By Carson Williamson

During Bridgeville’s March Commission meeting, a new face, Darrynn Harris, was inducted as the Commissioner for District 5 after running unopposed for the seat. A Bridgeville native, Harris is no stranger to the field of local politics having previously run for the office of Delaware State Representative. In order to get a better understanding of where Commissioner Harris’s interests lie, it was important to first learn where he came from.

Darrynn Harris is the quintessential Bridgeville guy; born and raised in the town, a 2004 Woodbridge graduate before going on to Delaware State University to get a degree in education. A middle school science teacher for 15 years, Harris has been in or around Bridgeville his entire life and has come to see many changes over the years. 

“Bridgeville has changed a lot,” Harris said. “There was a time when you knew everyone who lived on your street in Bridgeville… and unfortunately, as times have changed, that reality has changed.” 

New Bridgeville Commissioner Darrynn Harris is shown with former Commissioner Dr. Marlene Saunders. Photo by Carson Williamson

Harris talked about how Bridgeville has become more renter-heavy rather than having homeowners, leading to a lack of neighborhood relations that once existed. Harris also spoke that there used to be more to do in town as a younger individual, more recreational activities, parks, basketball courts, the old playground next to Union Methodist Church. 

“Over time (those things) were taken away… you saw the greying of the community,” Harris said. “Bridgeville has shifted very much into what often feels like a very retired community.” Harris also mentioned a recent observation he made, where he noticed that only a handful of people on a nearby street had lived there for 10 or more years. This, and a number of other observations made by Harris, led him to want to become a commissioner for the town of Bridgeville.

Having always had an eye and a heart for public service, Harris has approached this in a number of ways. During his time running as state representative, Harris took away an understanding that while it may be great to legislate things to govern an entire state, it is more important to help the people that live next door. 

“The Commission of Bridgeville is that opportunity to really help and impact the people that live next door to you, the people that live in walking distance from my house, the people I’m around every day,” Harris stated. Harris went on to say that he believes that people need representation at the local level more urgently than the state level, primarily due to people often feeling that they are not being heard. “There are 40 something representatives in Dover, and do people really know who they are? (People) know that they have a representative, but they don’t know how to readily get in contact with them or what they can do for them,” Harris said. 

Harris believes that he is capable of picking up the torch that Dr. Marlene Saunders, the former Commissioner of District 5, once held, and helping move the entire town forward. “It’s not about representing one district,” Harris stressed,“it’s about one region.” Harris admitted that he and Dr. Saunders had known each other for many years prior to his run for commissioner. 

Harris discussed the mutual respect between Dr. Saunders and himself and how they watched each other in the community, which led to a natural conversation between the two in regard to Dr. Saunders retiring from her commission seat. Harris originally expressed interest in running against Dr. Saunders back in 2022 before deciding that it was not the right time. When the opportunity arose in 2024, Harris went for it and became the new District 5 Commissioner. Although there has only been one commission meeting with Harris as a commissioner, he already has a number of ideas for the future, with a primary desire to be civil in the governing process.

◆ GIVEN INFORMATION:
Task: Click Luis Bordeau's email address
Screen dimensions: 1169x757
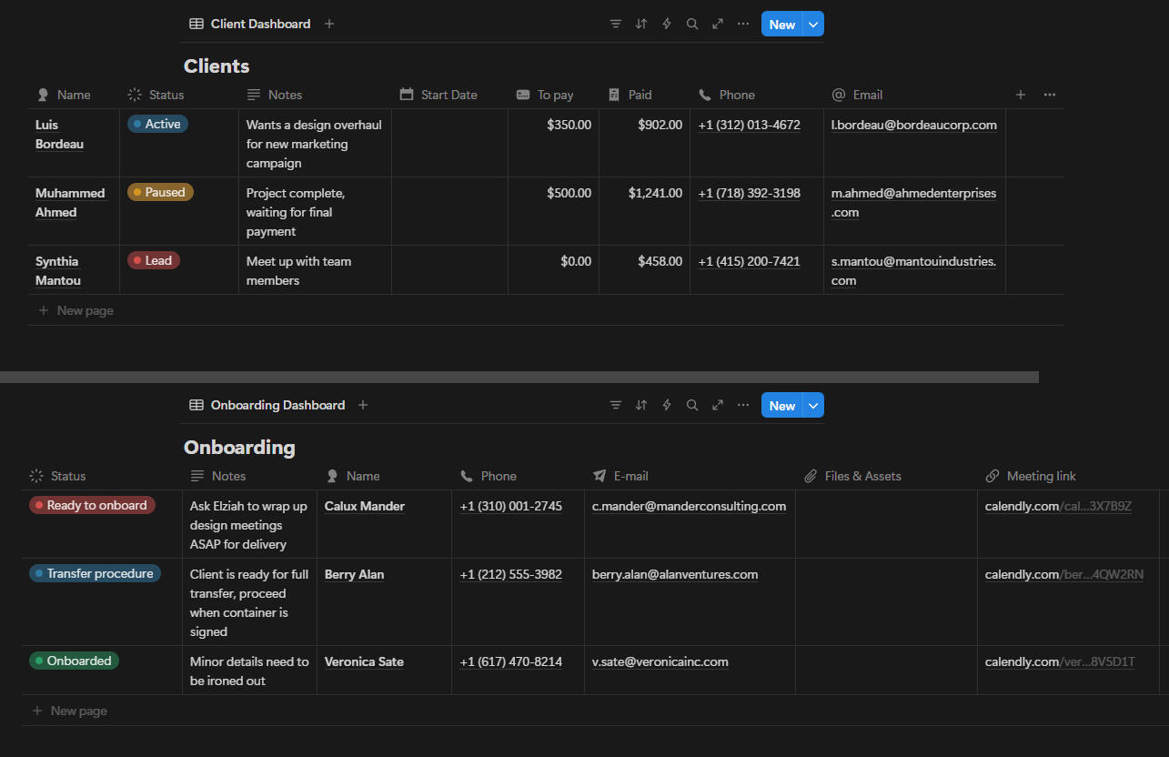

◆ WRITTEN INSTRUCTION 1:
Sum up the Bridgeville commissioner article in two sentences.
◆ WRITTEN INSTRUCTION 2:
Based on the Bridgeville commissioner article, state whether each statement agrees with it, answering yes or no and quoting the words that decide it: (a) Harris ran unopposed for the District 5 seat. (b) Harris earned his education degree at the University of Delaware. (c) Harris first expressed interest in running against Dr. Saunders in 2024.
◆ WRITTEN INSTRUCTION 3:
Translate this sentence from the Bridgeville commissioner article into Spanish: "Although there has only been one commission meeting with Harris as a commissioner, he already has a number of ideas for the future, with a primary desire to be civil in the governing process."
The data are not needed here.

◆ PROBLEM SOLUTION 1:
Darrynn Harris, a Bridgeville native and middle school science teacher for 15 years, was inducted as Commissioner for District 5 at Bridgeville's March Commission meeting after running unopposed. He says the town has become more renter-heavy and feels like a retired community, and he believes local representation is needed more urgently than state representation because it lets him help the people who live next door.

◆ PROBLEM SOLUTION 2:
(a) Yes: "was inducted as the Commissioner for District 5 after running unopposed for the seat."
(b) No: "before going on to Delaware State University to get a degree in education."
(c) No: "Harris originally expressed interest in running against Dr. Saunders back in 2022 before deciding that it was not the right time."

◆ PROBLEM SOLUTION 3:
Aunque solo ha habido una reunión de la comisión con Harris como comisionado, él ya tiene varias ideas para el futuro, con el deseo principal de actuar con civismo en el proceso de gobierno.